* _Given task_
Rewrite the entries below with "screenshot" switched to "capture" everywhere it occurs, changing nothing else. Leave the pictures out of your version.

* _Input_
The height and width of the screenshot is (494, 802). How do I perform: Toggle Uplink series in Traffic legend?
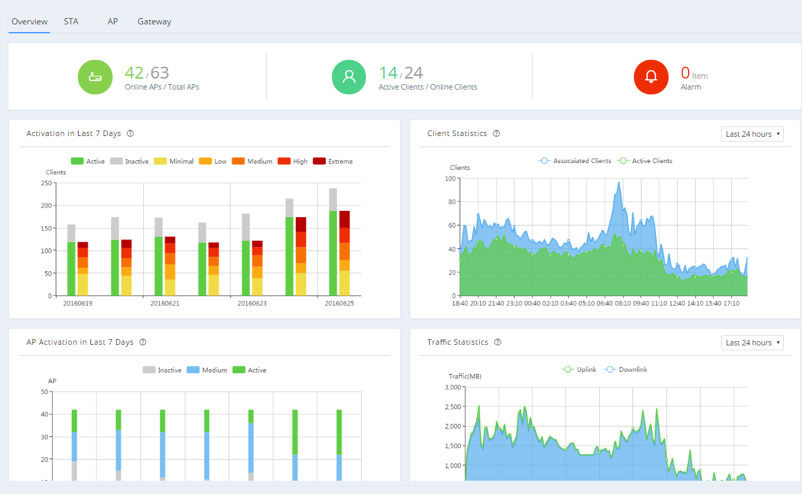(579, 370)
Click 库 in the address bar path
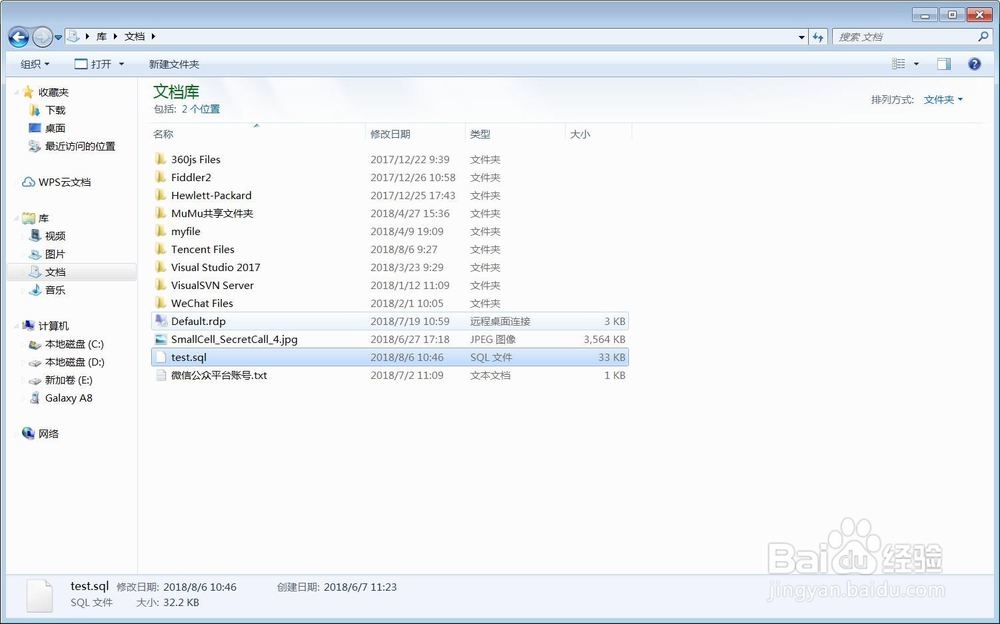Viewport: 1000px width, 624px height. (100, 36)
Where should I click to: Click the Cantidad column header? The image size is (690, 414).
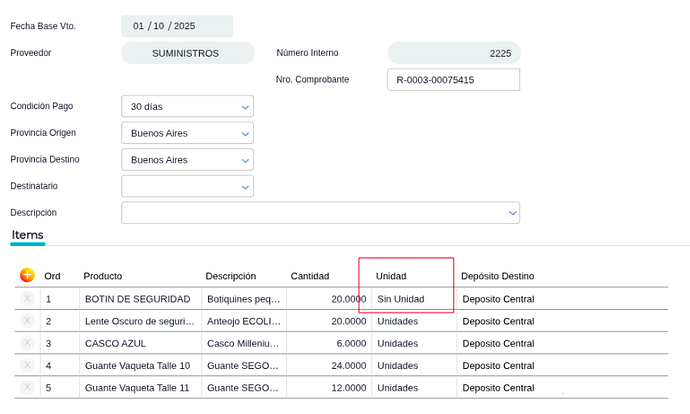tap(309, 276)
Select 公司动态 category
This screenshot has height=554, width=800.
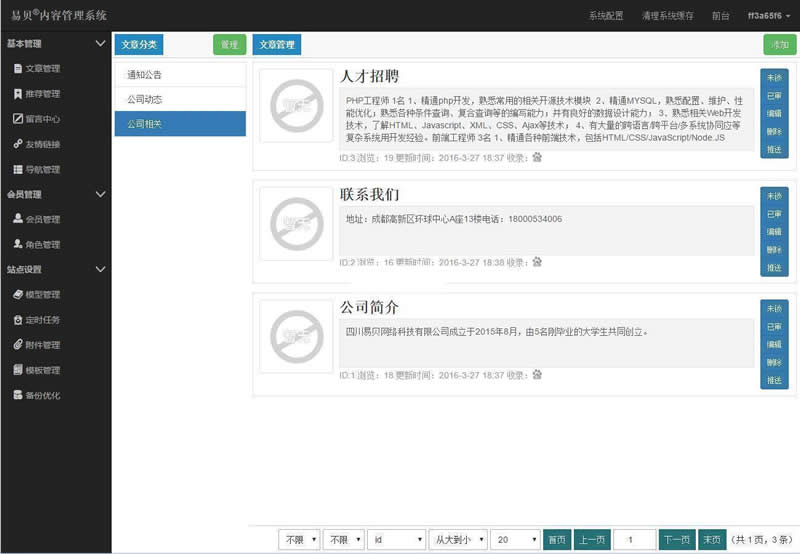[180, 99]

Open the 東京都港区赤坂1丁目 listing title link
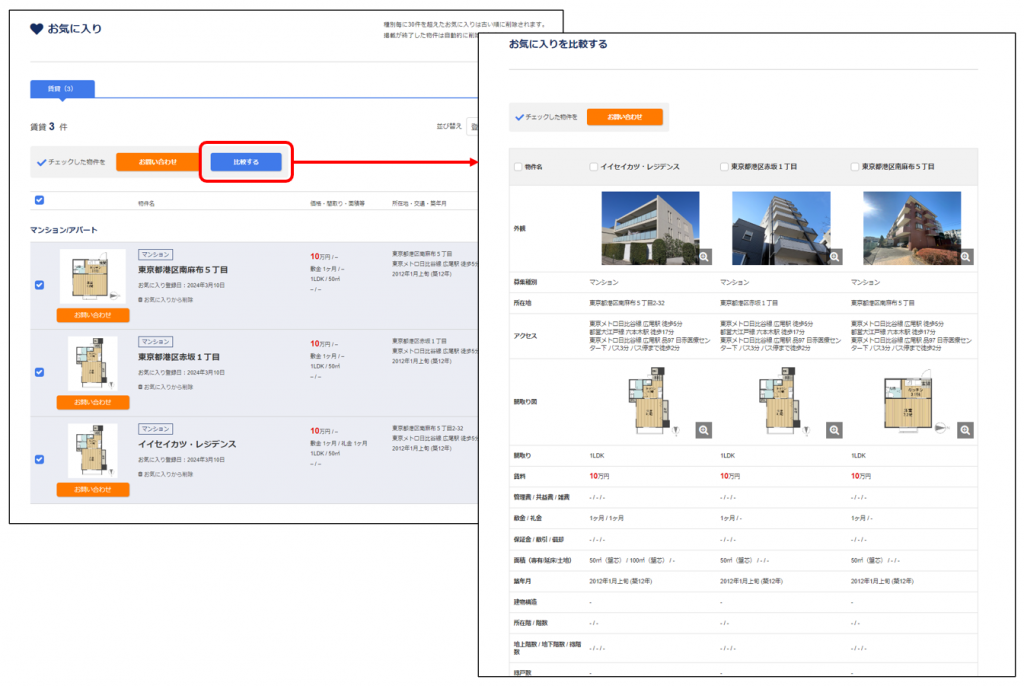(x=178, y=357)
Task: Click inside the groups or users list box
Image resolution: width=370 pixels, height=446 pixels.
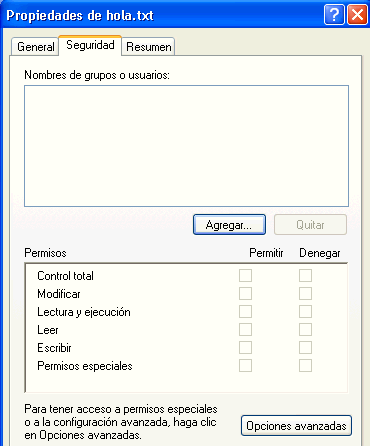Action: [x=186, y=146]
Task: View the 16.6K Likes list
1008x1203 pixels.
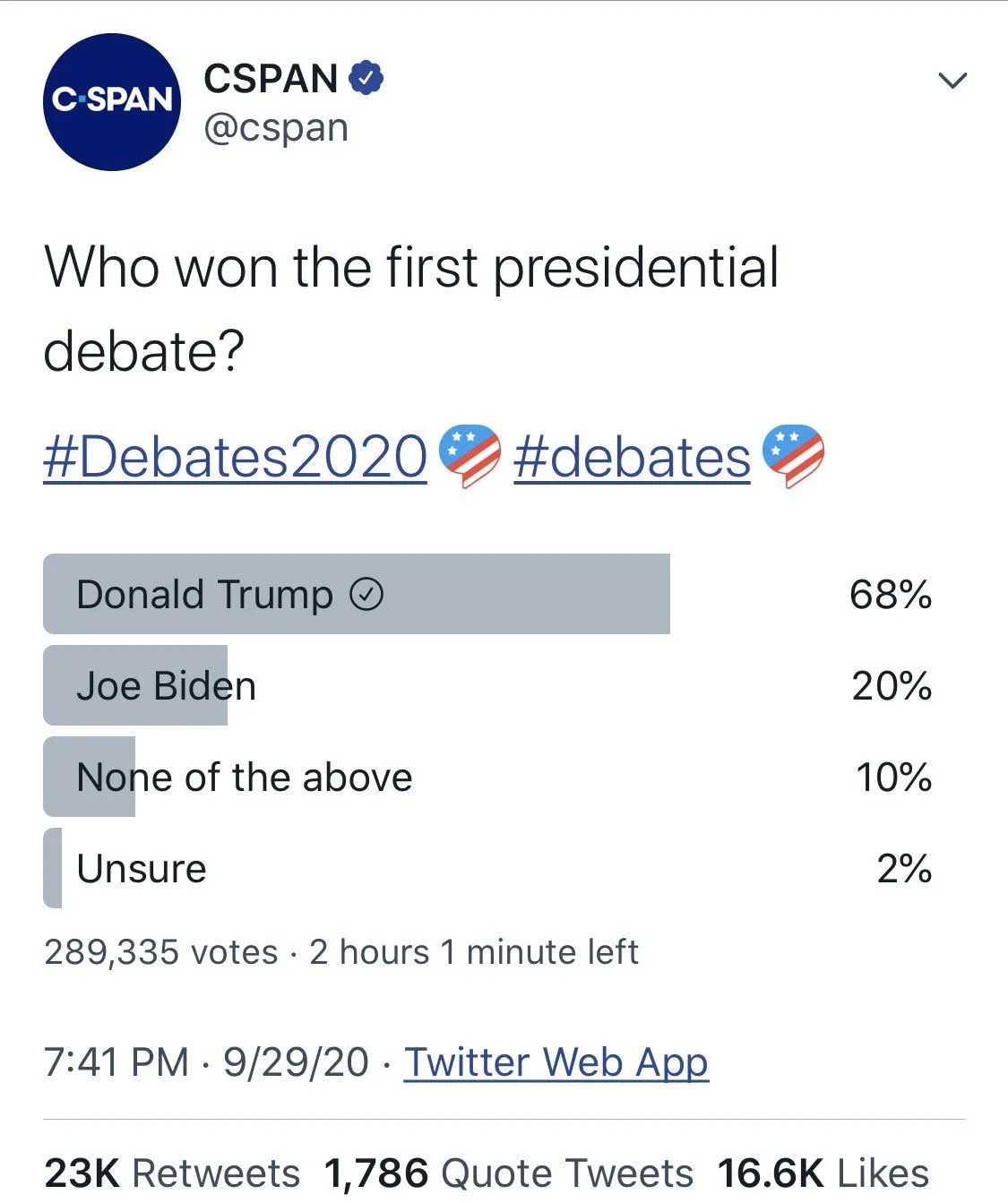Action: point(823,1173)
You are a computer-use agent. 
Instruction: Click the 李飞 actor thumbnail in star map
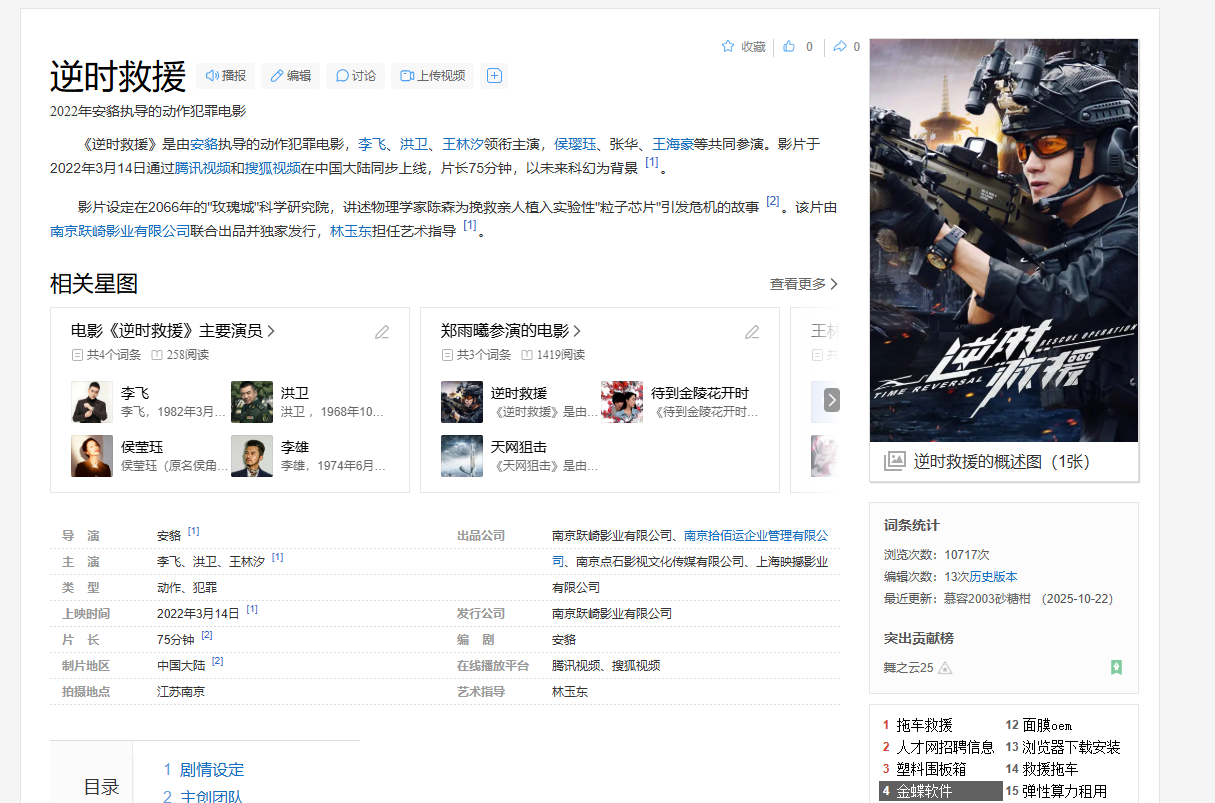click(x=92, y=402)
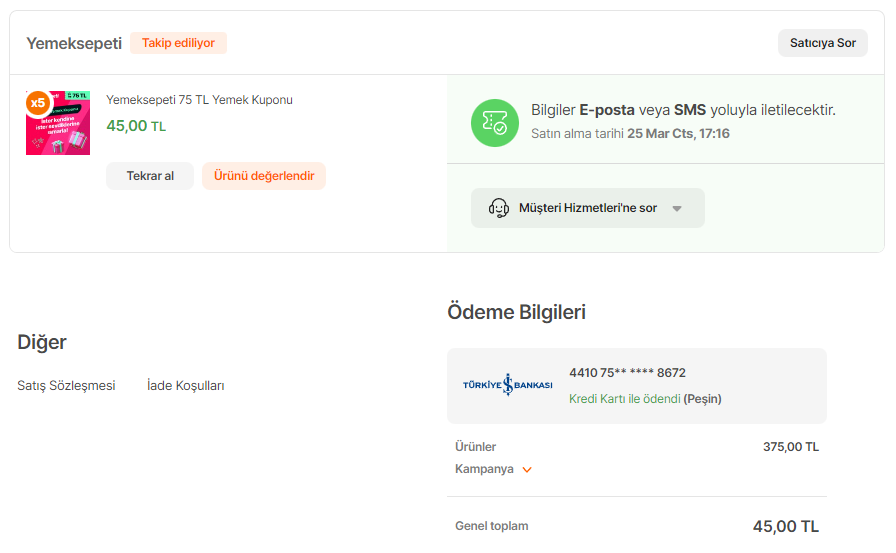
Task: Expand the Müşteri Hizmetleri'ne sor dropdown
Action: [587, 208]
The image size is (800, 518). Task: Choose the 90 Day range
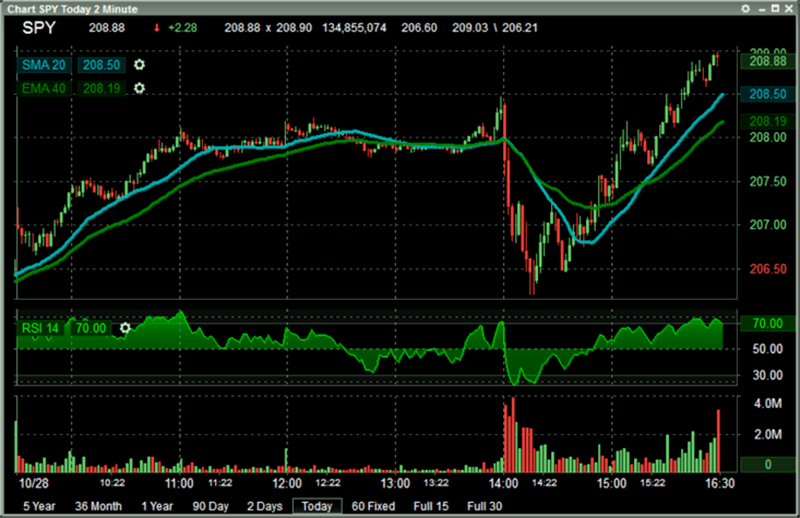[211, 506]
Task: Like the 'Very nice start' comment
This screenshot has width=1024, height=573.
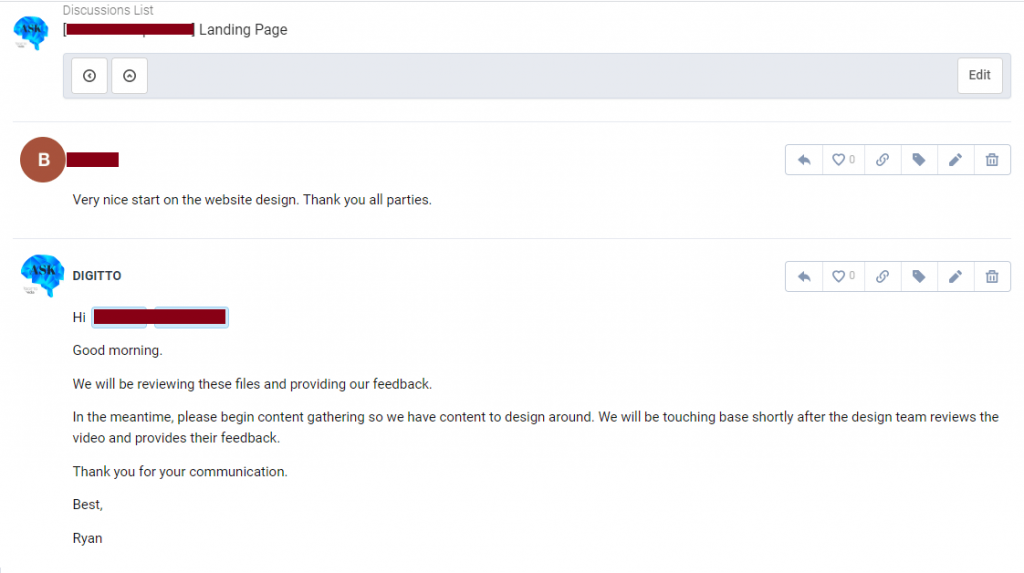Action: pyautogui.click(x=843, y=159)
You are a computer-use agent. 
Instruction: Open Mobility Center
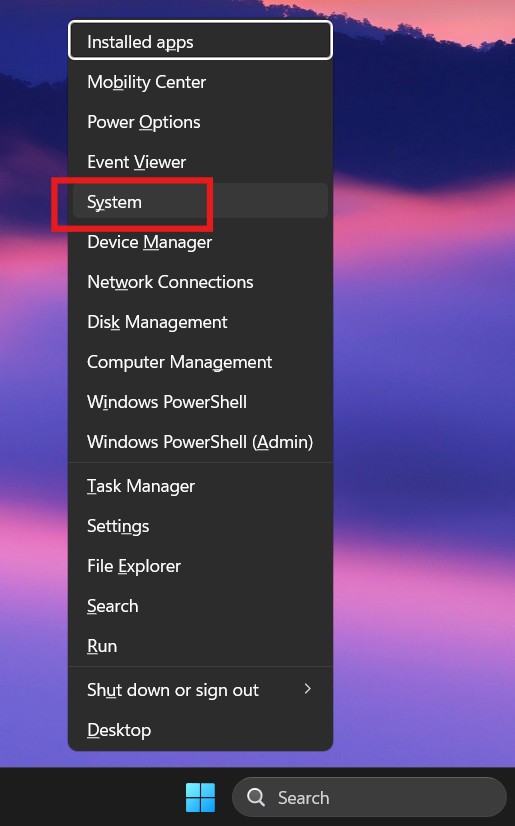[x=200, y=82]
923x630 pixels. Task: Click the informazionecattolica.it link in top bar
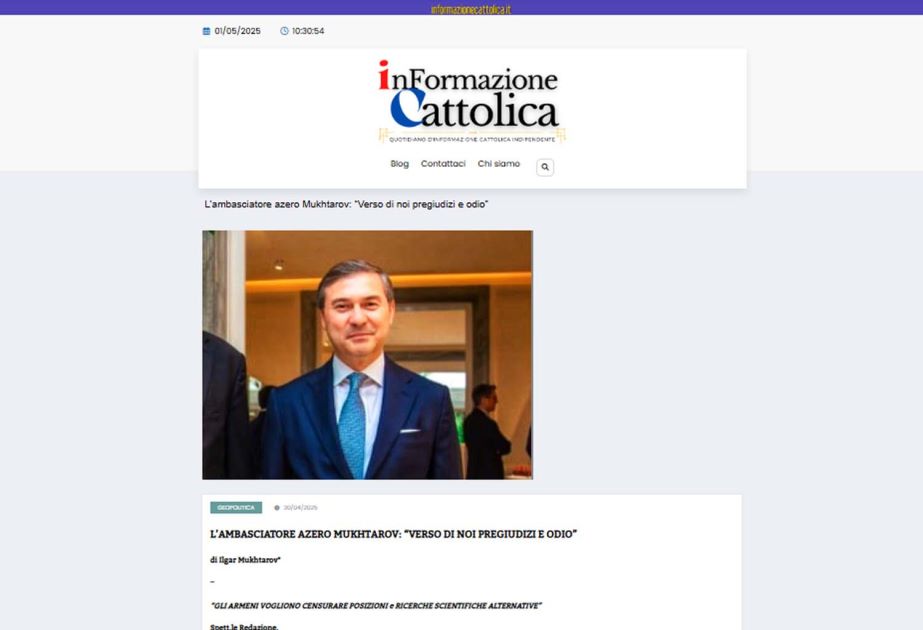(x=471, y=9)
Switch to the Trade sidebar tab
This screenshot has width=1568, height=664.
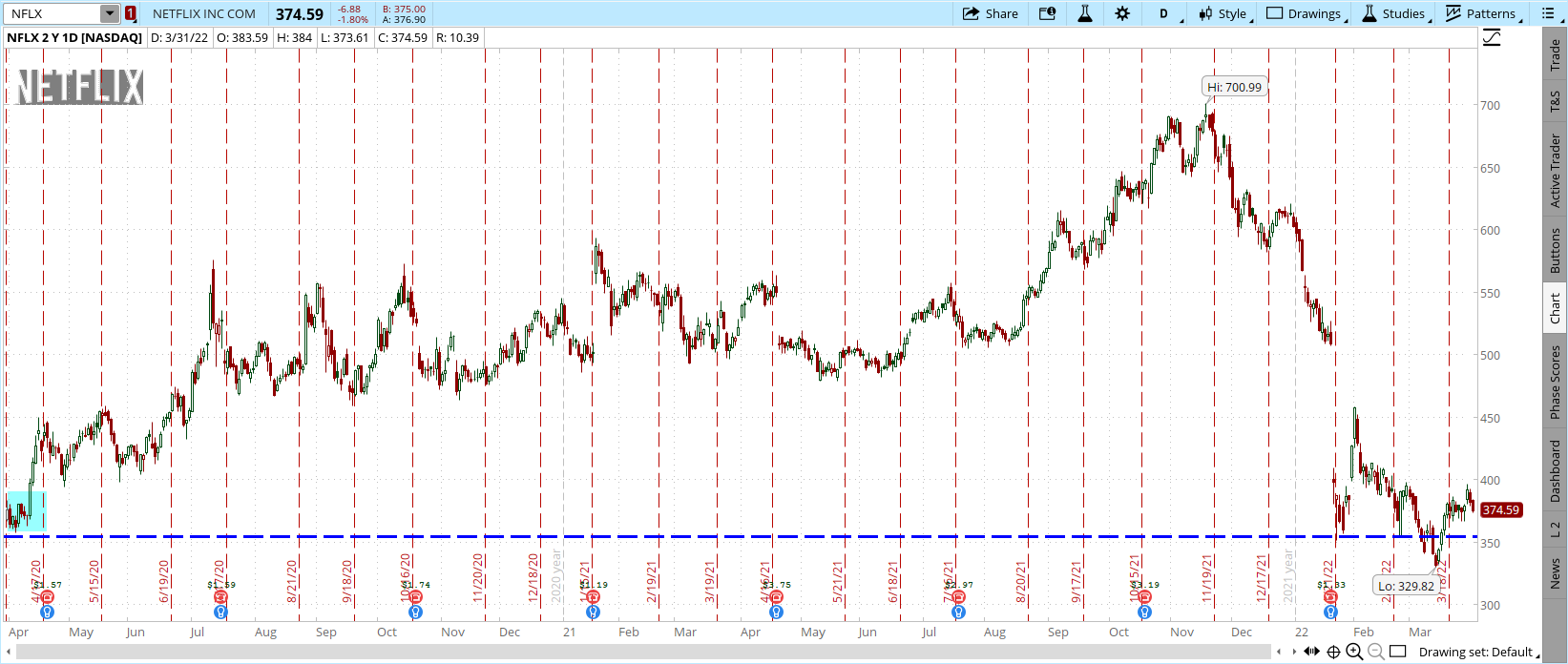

* _Task answer_
The height and width of the capture is (494, 802). How do I perform: Toggle Uplink series in Traffic legend?
(579, 370)
Click 库 in the address bar path
Viewport: 1000px width, 624px height. (100, 36)
Where should I click to: Click the Cantidad column header? The image size is (690, 414).
tap(309, 276)
Select 公司动态 category
This capture has height=554, width=800.
[180, 99]

Open the 東京都港区赤坂1丁目 listing title link
(x=178, y=357)
Task: Click inside the groups or users list box
Image resolution: width=370 pixels, height=446 pixels.
Action: [x=186, y=146]
Task: View the 16.6K Likes list
1008x1203 pixels.
Action: point(823,1173)
You are a computer-use agent. 
Instruction: Click the 李飞 actor thumbnail in star map
click(x=92, y=402)
Task: Expand the Müşteri Hizmetleri'ne sor dropdown
Action: [587, 208]
The image size is (800, 518). Task: Choose the 90 Day range
[211, 506]
Task: Like the 'Very nice start' comment
This capture has width=1024, height=573.
Action: pyautogui.click(x=843, y=159)
You are a computer-use agent. 
Instruction: Open Mobility Center
[x=200, y=82]
923x630 pixels. Task: Click the informazionecattolica.it link in top bar
(x=471, y=9)
Switch to the Trade sidebar tab
This capture has width=1568, height=664.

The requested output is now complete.